The predictive value of megakaryocytic and erythroid colony formation and platelet function tests on the risk of thromboembolic and bleeding complications in essential thrombocythaemia.

Eur J Haematol 2004 Apr;72(4):245-51

Department of Medicine, Helsinki University Central Hospital, Helsinki, Finland.

The predictive value of spontaneous in vitro colony formation of megakaryocytic and erythroid progenitors (154 patients), and defective platelet aggregation responses (55 patients) on the risk of thrombohaemorrhagic complications in patients with essential thrombocythaemia (ET) was evaluated retrospectively. In the in vitro cultures of haematopoietic progenitors, 114/154 patients (74%) showed either spontaneous megakaryocytic or erythroid colony formation or both. Forty-three per cent of patients with any spontaneous colony growth and only 20% of those without this phenomenon had an arterial thrombosis at diagnosis or during the follow-up (P = 0.02).

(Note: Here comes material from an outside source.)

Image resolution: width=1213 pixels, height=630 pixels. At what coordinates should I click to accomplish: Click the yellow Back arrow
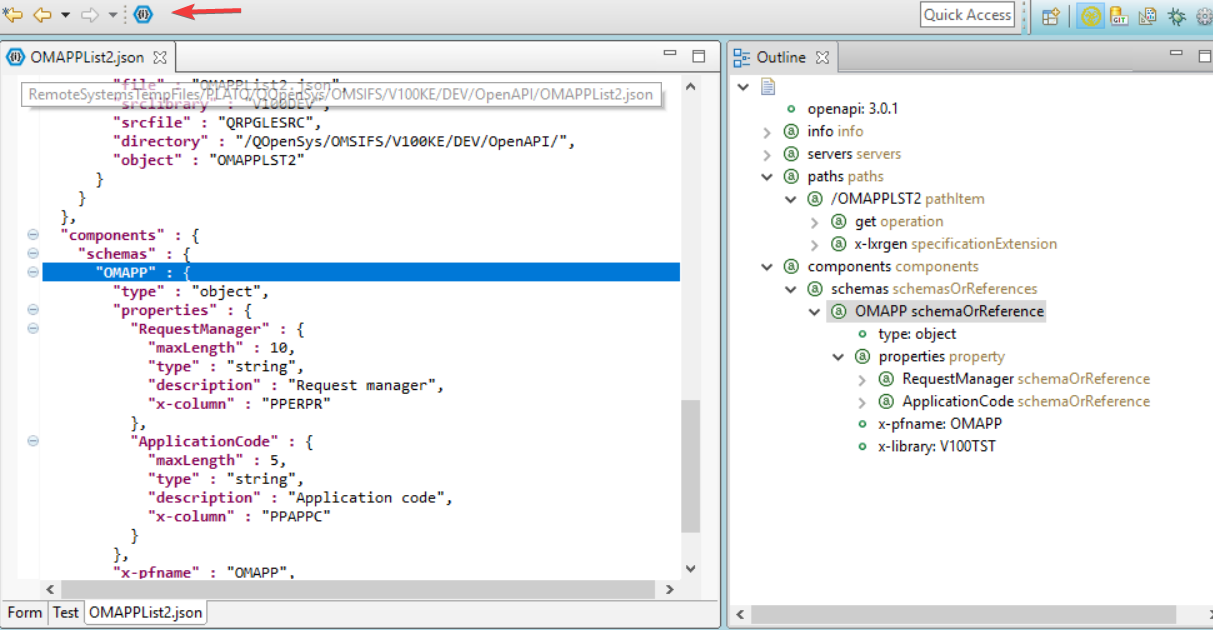point(42,15)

In the whole patient group neither spontaneous megakaryocytic nor spontaneous erythroid colony formation alone predicted the risk of arterial thrombosis. In patients younger than 45 yr of age, the prognostic value of spontaneous megakaryocytic growth was statistically significant: 44% of the patients with spontaneous megakaryocytic colony formation, but only 14% of those without it, experienced arterial thrombosis (P = 0.04). The presence of spontaneous colony formation had no effect on the risk of bleeding complications. Forty-one of the 55 patients (75%) showed abnormalities in the platelet aggregation responses. There was no statistically significant correlation between the platelet function response and the risk of bleeding or thrombotic complications. No correlation was found between the platelet aggregation responses and the presence of spontaneous colony growth. In conclusion, spontaneous colony formation indicated an increased risk of thrombohaemorragic events but the platelet function test had no predictive value for these complications.